■ Exercise instructions ■
Write the next part of the account of Timothy, the man serving a life sentence for a fatal drunk-driving crash, picking up after its final sentence.

■ Passage provided ■
◆ ◆ ◆

One year ago, Timothy responded to a prompt in his Crossroads Bible study with a poem about the day that landed him in prison with a life sentence. A husband and a father of two, he had struggled with alcoholism for several years, and he turned to alcohol in earnest in 2020 to avoid facing a pending divorce and other challenges. Despite two prior drunk-driving violations and a suspended license, he got behind the wheel of his SUV. Witnesses told police he was traveling at a high speed when he crashed into the vehicle of an elderly couple on a California highway, killing them.
Locked up with no chance at parole until 2045 and no alcohol to help him run away, he turned to verse:
I thought that I could handle it all
Through rose-colored glasses of alcohol
But then came along that faithful [sic] day
Where the sad truth came and the clouds rolled away
In the days immediately following the crash, his estranged wife, Melissa, visited him via video because she was the only family member permitted to have contact. She didn’t want to see him, but she was still his next of kin, and their daughters were desperate to know how Tim was holding up.
“As soon as I saw him, I forgave him for everything,” Melissa said in a recent phone interview. “He was so broken. He was a mess with bruises all over and a lump on his head. I knew he was at rock bottom.”
Melissa and Tim had attended church off and on throughout their life together, which began in the early 1990s. They had always considered themselves Christians. Yet Melissa said she didn’t know if Tim ever accepted the Lord until he became incarcerated.

◆ ◆ ◆

Stored data:
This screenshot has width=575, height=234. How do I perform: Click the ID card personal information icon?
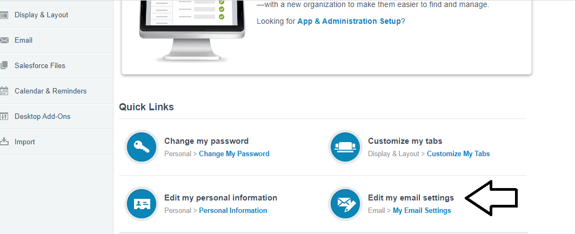click(142, 204)
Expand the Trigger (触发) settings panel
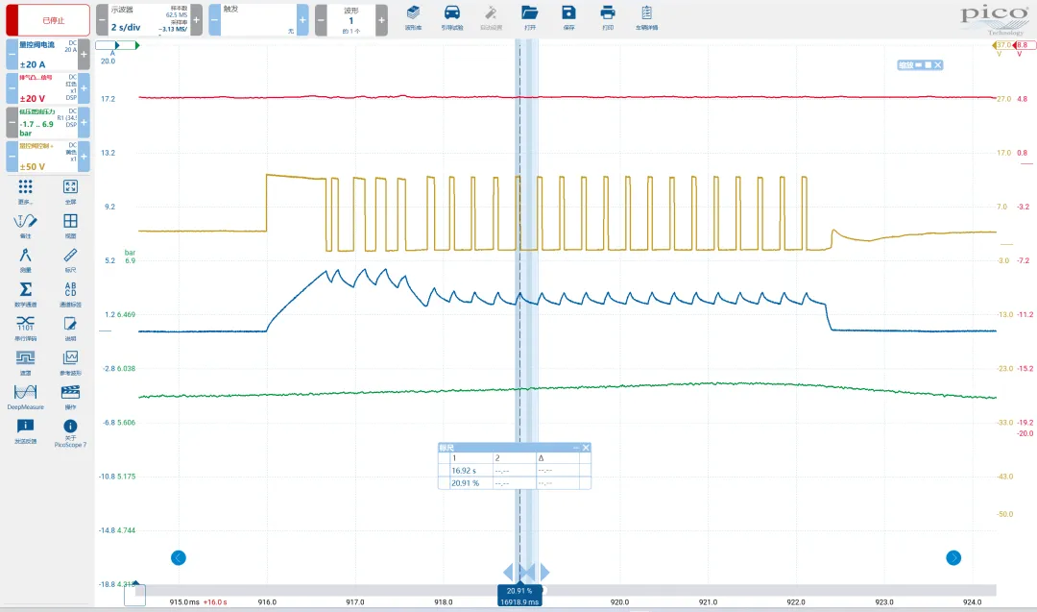The height and width of the screenshot is (612, 1037). tap(302, 19)
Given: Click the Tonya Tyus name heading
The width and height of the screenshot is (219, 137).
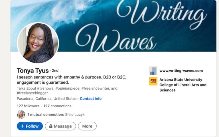Looking at the screenshot, I should [x=33, y=70].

◆ ◆ ◆

■ Answer section ■
Tim’s involvement with Crossroads cleared up any doubt in Melissa’s mind about his commitment to the Lord. He began studying Crossroads lessons when he was sent to live out his days in prison. He told Melissa that he really enjoyed doing the lessons. He talked about the lessons with other Crossroads students in his facility, and he encouraged others to sign up. Melissa saw a dramatic change in his outlook, and the couple began to read the Bible together and pray during their precious minutes together on the phone. Tim’s cellmate told Melissa that Tim was a great example to him, so much so that he ordered a Bible for himself.
“When you know someone who is in prison, you learn that prison is a living hell, but Tim had peace like he had never known. I know it’s the Lord and only the Lord that can give that kind of peace,” Melissa said.
This deep peace led the former steel construction worker to write spiritual poetry that he shared with his family and with us at Crossroads. We published his poem “Choices” in the January 2022 issue of Threads. He was proud to tell Melissa that he was a published poet, and he shared his copy of Threads with others in his unit.
The poem publication was a bright spot during a difficult time for Tim. In January, he experienced an abscessed tooth. When the infection spread to his jaw, he was brought to the hospital for treatment. He also contracted COVID-19 during this time. After he was released from the hospital, he said he wasn’t getting his antibiotics from the prison medical staff the way he ought to. He told Melissa and his mother by phone in early March that he felt generally ill and that he was unusually anxious and agitated. Within days of those conversations, for reasons that are unknown, Timothy collapsed and died at the prison on March 11. He was fifty-two.
We learned of Tim’s passing when Melissa contacted us to request extra copies of Threads as mementos for the family. The published poem helps them to remember Tim as a redeemed, faithful, sober man. It assures them that he finally became the man they hoped he would be.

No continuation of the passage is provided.